Auf jeden Fall haben Sie seit dem 01. 07. 2000 einen Anspruch auf die versprochenen Geschenke.

Damals trat das Fernabsatzgesetz in Kraft. Das Bürgerliche Gesetzbuch –BGB- wurde um den § 661 a ergänzt. Demzufolge müssen Gewinnversprechen eingehalten werden, auch wenn nur „der Eindruck erweckt wurde.“

Nach dem Willen von Hessens Verbraucherschutzministerin Lucia Puttrich (CDU) soll mit der Kaffeefahrtabzocke bald Schluss sein. Zusammen mit ihrer bayerischen Amtskollegin Beate Merk (CSU) reichte sie am Freitag auf dem Treffen der Verbraucherschutzminister in Hamburg einen entsprechenden Antrag ein – der auch angenommen wurde.
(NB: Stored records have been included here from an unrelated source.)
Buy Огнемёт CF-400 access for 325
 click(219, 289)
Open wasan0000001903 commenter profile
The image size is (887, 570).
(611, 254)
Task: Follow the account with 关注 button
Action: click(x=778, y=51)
Das man den Kaffeefahrtengaunern(im Gegensatz zu Wachtberg-Villip)aber auch ganz anders kommen kann, beweist die Verwaltung des Lahn-Dill-Kreises, der nach eigenen Angaben sozusagen Kaffeefahrten frei ist.

Die Kreisverwaltung veröffentlicht im Internet eine Warnliste zu Kaffeefahrtenveranstaltungen im gesamten Bundesgebiet.
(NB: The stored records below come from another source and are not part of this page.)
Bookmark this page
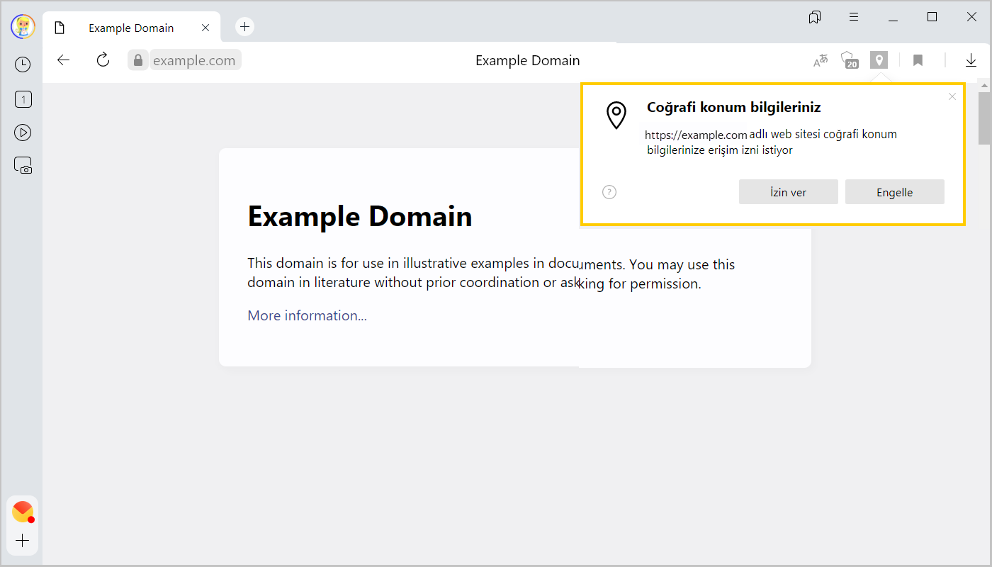Image resolution: width=992 pixels, height=567 pixels. [918, 60]
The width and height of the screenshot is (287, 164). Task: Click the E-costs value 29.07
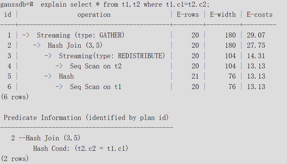(x=256, y=35)
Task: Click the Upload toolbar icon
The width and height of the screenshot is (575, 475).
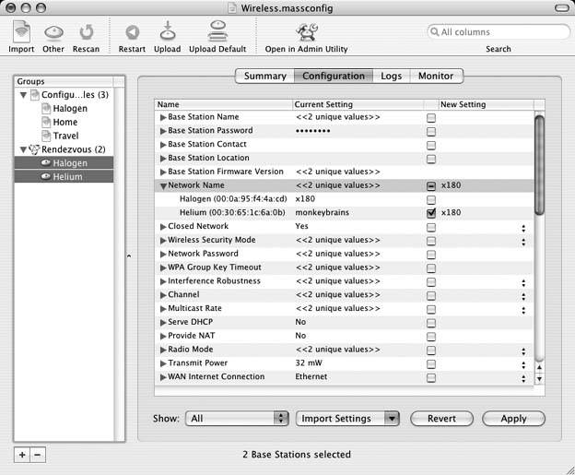Action: (x=167, y=32)
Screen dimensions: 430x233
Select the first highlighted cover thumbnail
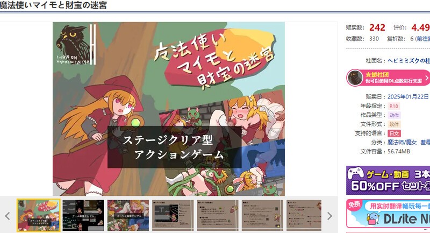coord(38,215)
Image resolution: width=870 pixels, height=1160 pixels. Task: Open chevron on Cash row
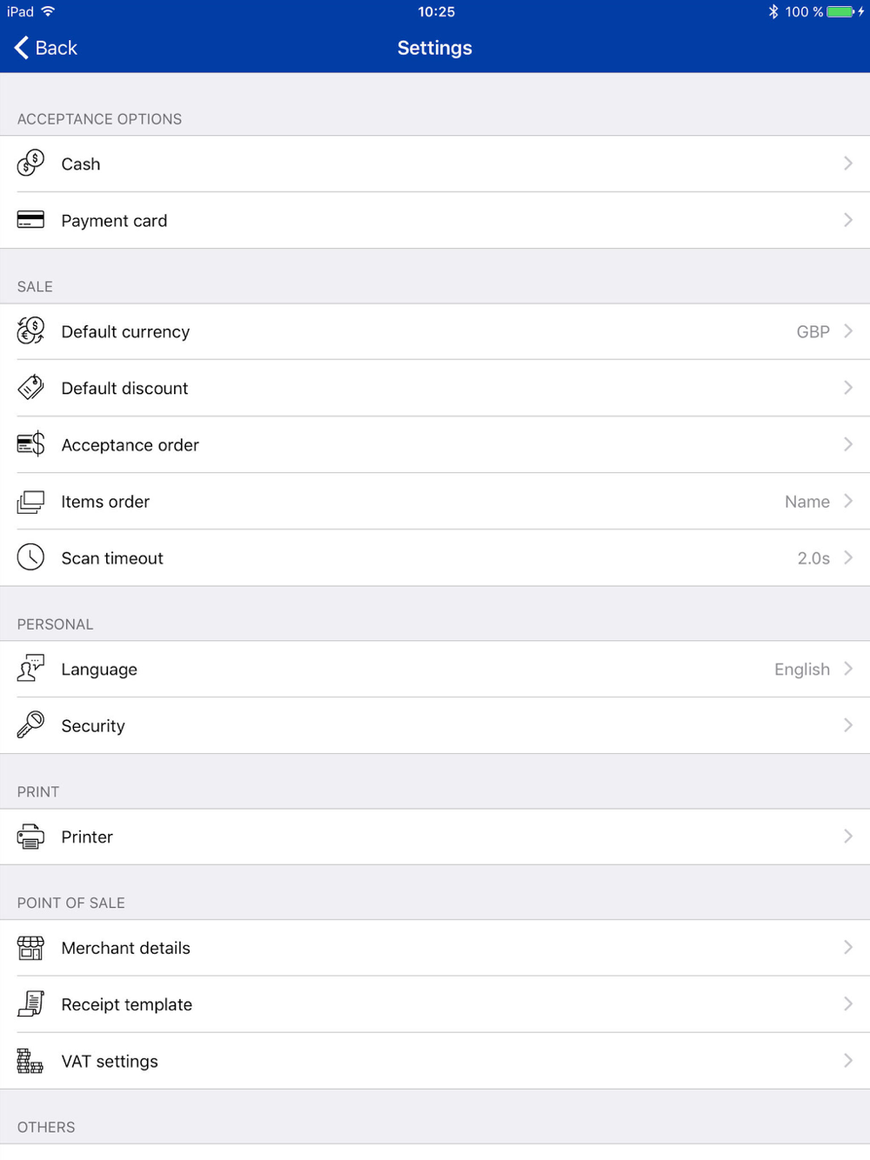point(848,163)
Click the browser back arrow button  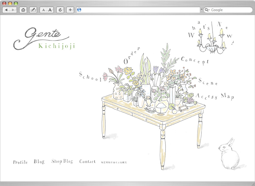(6, 10)
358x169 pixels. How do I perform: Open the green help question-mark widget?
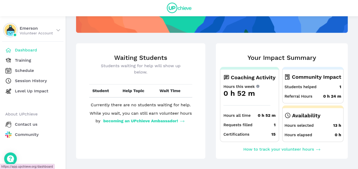click(x=11, y=159)
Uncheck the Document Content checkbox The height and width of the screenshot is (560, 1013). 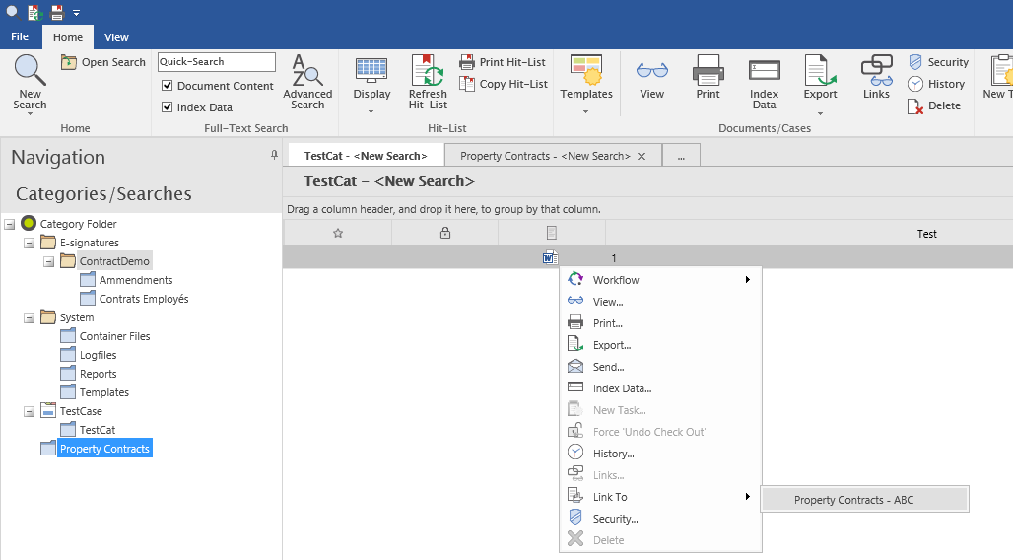coord(167,86)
Dabei wird beispielsweise auf Einladungen und “Gewinnmitteilungen” hingewiesen, die Titel wie “VIP-Ausflugsfahrt”, “Traditionelle Jubiläums-Sommerfahrt” oder “Jackpotübergabe in Höhe von 7.500 Euro” tragen. Die Absenderadressen beinhalten fast immer nur ein Postfach als Angabe.

Das Versprechen von Geldgewinnen, Sachpreisen oder Geschenken, die im Rahmen einer Busfahrt übergeben werden sollen und die Verwendung einer Postfachadresse oder einer anderweitig irreführenden oder falschen Adresse im Schreiben oder in der Antwortkarte sowie die Möglichkeit, noch andere Personen zur Fahrt mitzunehmen, sind untrügliche Zeichen für eine unseriöse Kaffeefahrt, an deren Ende es die Gewinne niemals gibt, aber immer Abzocke erfolgt.